_What is being asked_
The lines from the one with "Image resolution: width=324" through the last line of the material below, copied exactly and free of pictures, make up the whole answer.

_Material for this exercise_
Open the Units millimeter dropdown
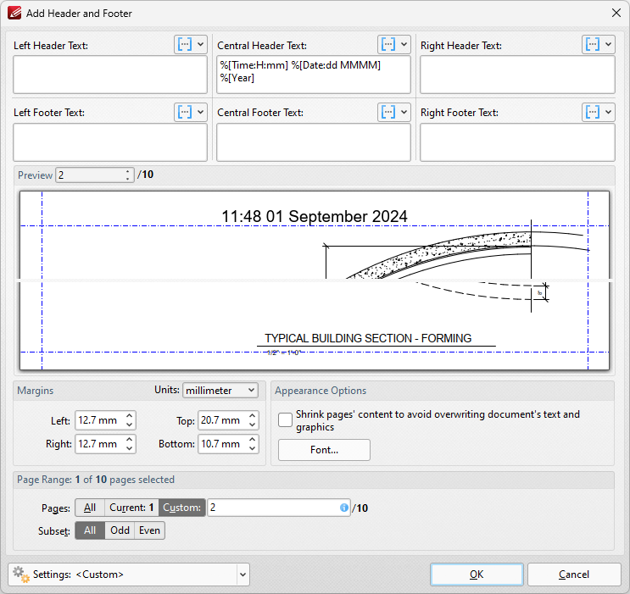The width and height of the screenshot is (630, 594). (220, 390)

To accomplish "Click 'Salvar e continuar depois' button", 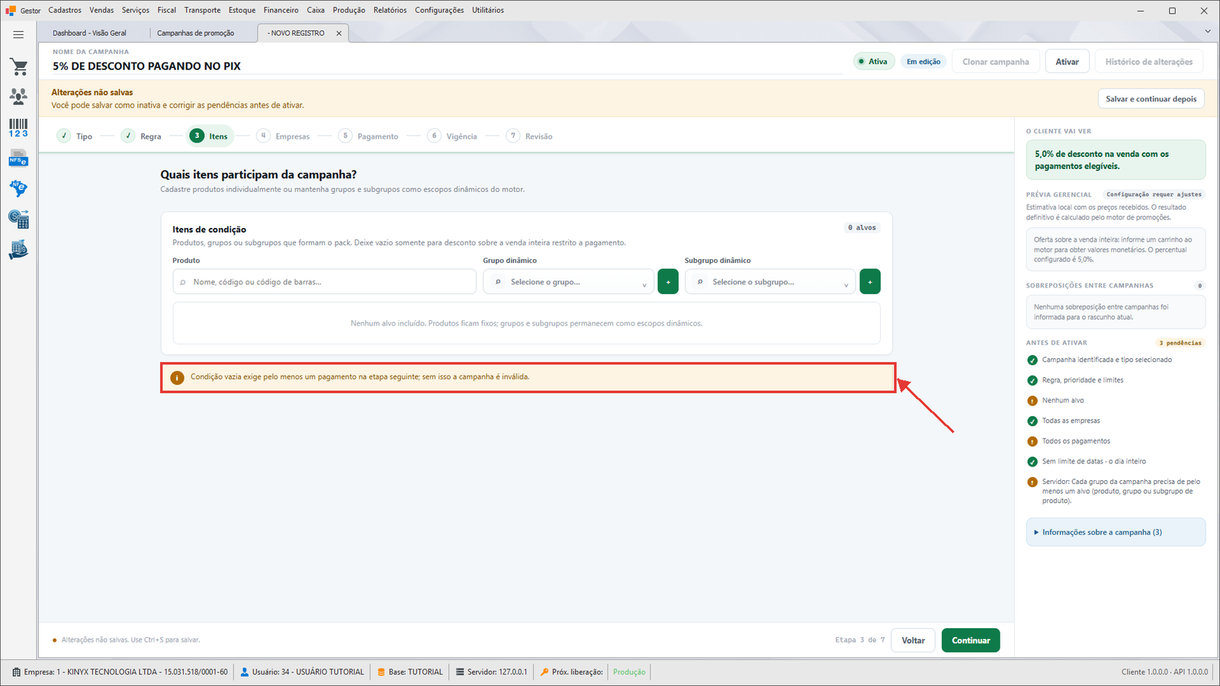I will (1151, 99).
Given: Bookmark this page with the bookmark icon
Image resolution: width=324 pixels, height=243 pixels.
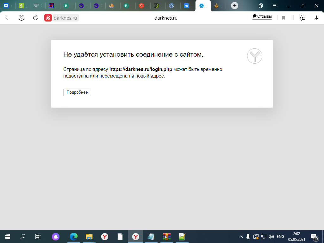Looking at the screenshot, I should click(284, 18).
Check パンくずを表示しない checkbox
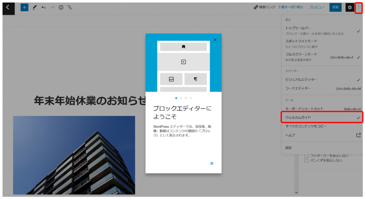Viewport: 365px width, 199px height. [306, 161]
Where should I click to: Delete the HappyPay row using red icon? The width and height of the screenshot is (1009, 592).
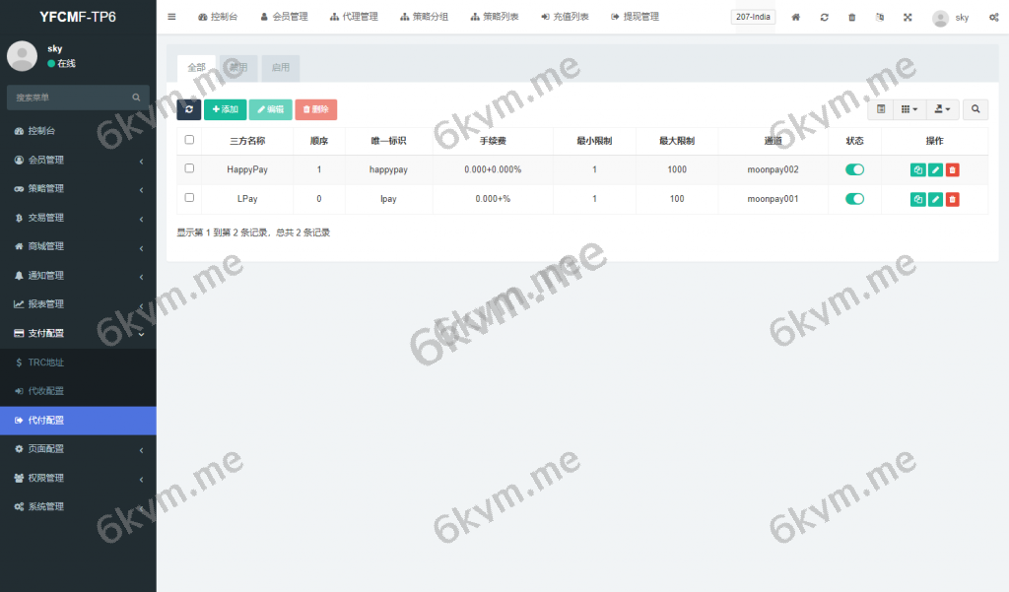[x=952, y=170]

_Task result_
Image resolution: width=324 pixels, height=243 pixels.
Looking at the screenshot, I should click(284, 18).
Check パンくずを表示しない checkbox
Viewport: 365px width, 199px height. [306, 161]
Where should I click to: Delete the HappyPay row using red icon? The width and height of the screenshot is (1009, 592).
[x=952, y=170]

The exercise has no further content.